How can analytics protect the elderly from being victims of scams, fraud, and abuse and/or violence?

John Maynard: Fighting fraud is essential in helping seniors maintain financial independence. Governments should adopt technology-based solutions, while promoting private sector adoption of such solutions in both finance and healthcare, to help keep seniors safe. Recognising fraud exists in any system and fighting that fraud is necessary to ensure the long-term financial health of our healthcare systems. Fighting fraud is also essential for healthy ageing by working to ensure healthcare quality and health outcomes goals are achieved. Providers that are solely focused on money cannot maintain the patient focus necessary to help seniors support their healthy ageing goals. Likewise, governments should educate seniors about fraud schemes, such as those emerging deepfake voices, to raise awareness and help seniors understand how such technology may be used to defraud them.

What should the public sector be thinking about in regard to healthy ageing objectives?

Andrea Covino: I think the COVID-19 pandemic taught governments and the private healthcare systems that we cannot “play catch-up” in the middle of a crisis. That costs us many lives. Therefore, we need to move quickly to gather the data and apply the advanced analytics available to help us to be more prepared for not only an acute health crisis that arises but the silver tsunami that is a known challenge that has already begun.

Healthy ageing is a complex problem area that demands innovation and deployment of real-world IT solutions in several areas, more specifically in employment; participation in society; independent, healthy, and secure living; capacity; and enabling environment for active ageing. The question I would like to ask is: what can technology do to help us make better decisions? It seems like there is no right or easy solution but what is sure is that we are not moving at the pace that we could and should be moving. We could be doing so much more.

Interviewer and interviewee bios

Dora Rencoret is a Franco-Finnish public sector marketer and industry leader at SAS. Based in London, she works with global teams to propel SAS technology forward in governments across the world.

John Maynard is an industry advisor in the SAS Global Fraud & Securities Intelligence team and brings over 30 years of experience with healthcare and insurance programmes. Prior to joining SAS, he worked directly in public and private healthcare, with insurers, and in government social benefits programmes where he focused on compliance, fraud control, and redesigning processes using analytics to promote efficiency.
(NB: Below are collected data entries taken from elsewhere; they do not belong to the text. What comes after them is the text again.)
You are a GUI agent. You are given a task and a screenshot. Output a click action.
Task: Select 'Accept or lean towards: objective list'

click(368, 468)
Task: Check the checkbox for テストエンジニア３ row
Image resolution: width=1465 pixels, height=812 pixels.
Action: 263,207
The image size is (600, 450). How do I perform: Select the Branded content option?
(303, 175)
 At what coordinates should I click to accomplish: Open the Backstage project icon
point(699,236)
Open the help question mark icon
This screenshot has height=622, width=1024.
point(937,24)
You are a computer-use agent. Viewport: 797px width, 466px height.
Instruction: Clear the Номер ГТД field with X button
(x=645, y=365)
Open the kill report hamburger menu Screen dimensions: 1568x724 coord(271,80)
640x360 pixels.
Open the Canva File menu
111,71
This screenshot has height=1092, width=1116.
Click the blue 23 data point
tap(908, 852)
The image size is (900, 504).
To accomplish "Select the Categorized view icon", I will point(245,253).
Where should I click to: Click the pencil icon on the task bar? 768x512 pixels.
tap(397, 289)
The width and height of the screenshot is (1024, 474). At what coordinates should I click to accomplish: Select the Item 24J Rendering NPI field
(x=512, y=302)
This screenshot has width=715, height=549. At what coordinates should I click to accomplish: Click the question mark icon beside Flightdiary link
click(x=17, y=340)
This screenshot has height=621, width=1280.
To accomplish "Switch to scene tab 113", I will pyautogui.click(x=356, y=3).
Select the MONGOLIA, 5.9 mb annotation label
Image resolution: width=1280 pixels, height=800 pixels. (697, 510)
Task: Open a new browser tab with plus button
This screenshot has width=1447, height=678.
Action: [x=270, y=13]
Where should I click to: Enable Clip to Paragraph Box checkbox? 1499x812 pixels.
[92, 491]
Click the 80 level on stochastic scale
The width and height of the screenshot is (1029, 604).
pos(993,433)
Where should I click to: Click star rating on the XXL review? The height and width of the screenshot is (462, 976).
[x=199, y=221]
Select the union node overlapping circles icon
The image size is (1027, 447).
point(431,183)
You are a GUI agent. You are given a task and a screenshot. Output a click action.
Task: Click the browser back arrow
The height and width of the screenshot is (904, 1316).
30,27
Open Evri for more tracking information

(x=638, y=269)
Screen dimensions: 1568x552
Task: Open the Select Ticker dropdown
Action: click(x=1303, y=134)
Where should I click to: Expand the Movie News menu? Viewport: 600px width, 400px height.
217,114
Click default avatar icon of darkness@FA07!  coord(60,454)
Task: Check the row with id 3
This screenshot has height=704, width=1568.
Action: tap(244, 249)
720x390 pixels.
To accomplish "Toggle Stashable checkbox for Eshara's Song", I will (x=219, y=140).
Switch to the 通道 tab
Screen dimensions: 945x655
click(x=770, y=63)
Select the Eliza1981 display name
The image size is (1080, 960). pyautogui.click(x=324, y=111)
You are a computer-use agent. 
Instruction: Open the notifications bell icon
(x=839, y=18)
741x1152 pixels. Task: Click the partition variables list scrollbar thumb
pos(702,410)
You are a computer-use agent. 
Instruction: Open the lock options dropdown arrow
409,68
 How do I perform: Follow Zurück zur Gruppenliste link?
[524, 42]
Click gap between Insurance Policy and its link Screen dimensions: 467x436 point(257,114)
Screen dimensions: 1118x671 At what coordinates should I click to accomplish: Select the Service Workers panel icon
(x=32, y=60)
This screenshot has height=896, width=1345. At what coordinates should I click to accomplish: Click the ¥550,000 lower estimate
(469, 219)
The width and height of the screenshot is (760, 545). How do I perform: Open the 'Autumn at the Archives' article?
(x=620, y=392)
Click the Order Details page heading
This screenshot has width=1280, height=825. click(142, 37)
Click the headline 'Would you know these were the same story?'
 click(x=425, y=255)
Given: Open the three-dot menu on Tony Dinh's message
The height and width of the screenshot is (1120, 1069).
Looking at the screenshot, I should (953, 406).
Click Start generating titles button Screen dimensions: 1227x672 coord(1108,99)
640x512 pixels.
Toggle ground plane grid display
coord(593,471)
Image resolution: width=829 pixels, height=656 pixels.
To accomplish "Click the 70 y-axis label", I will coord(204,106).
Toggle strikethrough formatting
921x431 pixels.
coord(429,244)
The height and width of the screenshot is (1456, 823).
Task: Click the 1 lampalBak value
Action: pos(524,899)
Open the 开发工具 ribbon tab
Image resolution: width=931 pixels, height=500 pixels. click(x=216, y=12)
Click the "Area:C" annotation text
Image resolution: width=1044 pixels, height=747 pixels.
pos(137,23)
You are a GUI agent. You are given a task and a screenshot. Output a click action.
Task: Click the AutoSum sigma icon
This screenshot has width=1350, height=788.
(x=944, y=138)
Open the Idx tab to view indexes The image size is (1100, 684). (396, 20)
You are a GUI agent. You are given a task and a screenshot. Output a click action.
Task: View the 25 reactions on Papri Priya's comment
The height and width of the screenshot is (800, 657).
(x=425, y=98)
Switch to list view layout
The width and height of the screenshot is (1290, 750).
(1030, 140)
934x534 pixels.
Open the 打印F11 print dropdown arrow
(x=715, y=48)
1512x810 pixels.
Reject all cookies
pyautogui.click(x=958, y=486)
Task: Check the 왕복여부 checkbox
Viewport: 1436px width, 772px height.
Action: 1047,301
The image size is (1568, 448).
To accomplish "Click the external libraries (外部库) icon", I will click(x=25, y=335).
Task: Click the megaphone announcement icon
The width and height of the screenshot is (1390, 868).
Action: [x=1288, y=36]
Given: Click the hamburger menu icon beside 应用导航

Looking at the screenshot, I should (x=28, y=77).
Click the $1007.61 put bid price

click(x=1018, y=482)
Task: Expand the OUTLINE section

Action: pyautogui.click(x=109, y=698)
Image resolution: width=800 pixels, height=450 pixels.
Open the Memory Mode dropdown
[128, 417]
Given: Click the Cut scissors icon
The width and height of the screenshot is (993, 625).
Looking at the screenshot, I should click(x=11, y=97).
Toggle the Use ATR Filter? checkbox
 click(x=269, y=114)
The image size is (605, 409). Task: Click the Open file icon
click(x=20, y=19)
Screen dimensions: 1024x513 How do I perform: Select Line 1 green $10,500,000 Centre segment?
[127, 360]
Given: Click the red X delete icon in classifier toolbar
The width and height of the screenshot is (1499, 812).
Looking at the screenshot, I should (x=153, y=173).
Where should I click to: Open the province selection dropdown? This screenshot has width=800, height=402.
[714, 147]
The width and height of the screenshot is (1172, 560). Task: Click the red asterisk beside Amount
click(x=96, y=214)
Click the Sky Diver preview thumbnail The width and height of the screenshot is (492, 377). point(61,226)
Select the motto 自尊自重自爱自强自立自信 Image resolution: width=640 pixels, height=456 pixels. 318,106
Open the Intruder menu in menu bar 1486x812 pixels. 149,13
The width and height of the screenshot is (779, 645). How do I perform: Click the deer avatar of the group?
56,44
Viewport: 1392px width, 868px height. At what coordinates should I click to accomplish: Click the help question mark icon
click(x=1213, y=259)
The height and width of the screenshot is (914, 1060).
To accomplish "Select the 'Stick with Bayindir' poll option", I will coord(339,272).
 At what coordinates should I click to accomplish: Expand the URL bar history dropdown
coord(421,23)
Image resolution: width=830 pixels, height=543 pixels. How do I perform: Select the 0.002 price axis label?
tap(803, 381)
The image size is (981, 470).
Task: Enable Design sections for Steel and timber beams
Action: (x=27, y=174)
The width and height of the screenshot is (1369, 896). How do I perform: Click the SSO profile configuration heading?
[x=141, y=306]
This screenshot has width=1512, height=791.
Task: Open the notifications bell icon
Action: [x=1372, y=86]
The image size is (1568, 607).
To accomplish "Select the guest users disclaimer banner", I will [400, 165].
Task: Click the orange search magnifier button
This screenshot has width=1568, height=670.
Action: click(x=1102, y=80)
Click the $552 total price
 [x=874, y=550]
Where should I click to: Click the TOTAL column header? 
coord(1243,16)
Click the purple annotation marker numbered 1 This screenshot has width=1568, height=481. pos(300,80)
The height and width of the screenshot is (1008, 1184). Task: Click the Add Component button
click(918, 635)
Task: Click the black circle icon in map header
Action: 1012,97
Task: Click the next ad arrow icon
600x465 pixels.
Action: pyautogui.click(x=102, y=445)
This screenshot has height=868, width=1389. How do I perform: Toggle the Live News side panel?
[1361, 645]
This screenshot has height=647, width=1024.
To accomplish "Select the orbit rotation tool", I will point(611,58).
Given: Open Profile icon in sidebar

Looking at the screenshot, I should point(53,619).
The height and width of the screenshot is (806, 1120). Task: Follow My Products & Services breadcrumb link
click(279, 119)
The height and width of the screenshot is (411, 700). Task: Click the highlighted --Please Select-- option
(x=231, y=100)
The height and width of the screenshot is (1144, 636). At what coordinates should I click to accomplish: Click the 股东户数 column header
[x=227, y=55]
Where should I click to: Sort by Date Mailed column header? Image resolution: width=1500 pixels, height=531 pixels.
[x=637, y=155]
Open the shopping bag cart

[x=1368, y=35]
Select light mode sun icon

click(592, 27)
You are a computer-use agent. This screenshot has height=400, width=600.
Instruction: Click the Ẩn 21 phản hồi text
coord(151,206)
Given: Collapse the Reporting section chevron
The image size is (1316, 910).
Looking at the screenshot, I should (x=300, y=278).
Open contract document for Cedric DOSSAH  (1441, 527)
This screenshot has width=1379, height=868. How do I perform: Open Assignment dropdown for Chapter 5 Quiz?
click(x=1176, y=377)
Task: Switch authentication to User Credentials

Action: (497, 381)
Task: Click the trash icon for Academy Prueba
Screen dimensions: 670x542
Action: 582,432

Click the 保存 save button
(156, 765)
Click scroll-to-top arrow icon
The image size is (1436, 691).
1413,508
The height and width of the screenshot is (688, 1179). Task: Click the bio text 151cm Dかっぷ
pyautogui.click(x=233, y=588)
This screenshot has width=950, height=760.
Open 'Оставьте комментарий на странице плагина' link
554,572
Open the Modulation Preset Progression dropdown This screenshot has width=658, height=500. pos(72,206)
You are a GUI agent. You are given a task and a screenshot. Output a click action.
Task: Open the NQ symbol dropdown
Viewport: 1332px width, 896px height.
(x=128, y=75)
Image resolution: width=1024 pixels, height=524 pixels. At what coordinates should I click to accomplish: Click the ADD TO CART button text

Andrea Covino is one of the SAS public sector leaders in Italy. Andrea has nearly 20 years of experience in different management roles including business and IT advisory and system integration, and focuses on how IT can help public administrations transform and improve the way they conduct their business and create value for citizens.

Dr. Mark Wolff is an advisory industry consultant for SAS Institute’s Global IoT Division. He has 30 years of experience in the health and life science industries as a scientist and analyst working in the US and Europe. Wolff is recognised as an accomplished practitioner, thought leader and lecturer in the development and application of advanced and predictive analytics.

Lars Kirdan has more than 25 years of senior management and board experience from both the private and public sectors. He has been the Nordic director of business development at SAS Institute A/S since 2018.